Wednesday, December 1, 2021

Logistics

  • General announcements

    • Assignment 6 posted (last assignment)

    • Due December 7, 2021 for bonus, deadline December 10, 2021

    • 2 lectures left

    • Let me know what’s missing

  • Assignment 5 grades posted

  • Reviewing Midterm2 grades one last time

What’s on the agenda for today?

Image
Toddlers can do it!
  • The learning problem and why we need probabilities.

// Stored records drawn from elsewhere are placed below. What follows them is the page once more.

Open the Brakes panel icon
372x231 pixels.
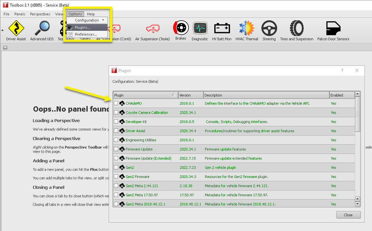point(181,28)
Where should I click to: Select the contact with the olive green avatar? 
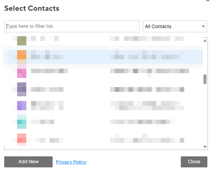click(x=103, y=41)
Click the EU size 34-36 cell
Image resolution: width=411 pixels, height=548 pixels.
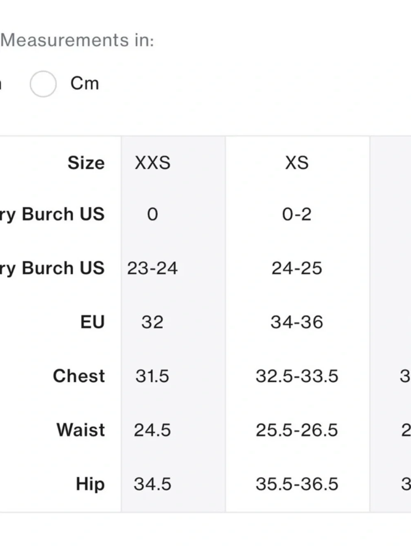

  • Lecture notes 17 and 23

Components of supervised machine learning

Image
Learning model #1
  1. An unknown function \(f:\calX\to\calY:\bfx\mapsto y=f(\bfx)\) to learn
    • The formula to distinguish cats from dogs
  2. A dataset \(\calD\eqdef\{(\bfx_1,y_1),\cdots,(\bfx_N,y_N)\}\)
    • \(\bfx_i\in\calX\eqdef\bbR^d\): picture of cat/dog
    • \(y_i\in\calY\eqdef\bbR\): the corresponding label cat/dog
  3. A set of hypotheses \(\calH\) as to what the function could be
    • Example: deep neural nets with AlexNet architecture
  4. An algorithm \(\texttt{ALG}\) to find the best \(h\in\calH\) that explains \(f\)
  • Terminology:
    • \(\calY=\bbR\): regression problem
    • \(\card{\calY}<\infty\): classification problem
    • \(\card{\calY}=2\): binary classification problem
  • The goal is to generalize, i.e., be able to classify inputs we have not seen.

A learning puzzle

Image
Image
  • Learning seems impossible without additional assumptions!

Possible vs probable

Image
https://xkcd.com/221/
  • Flip a biased coin, lands on head with unknown probability \(p\in[0,1]\)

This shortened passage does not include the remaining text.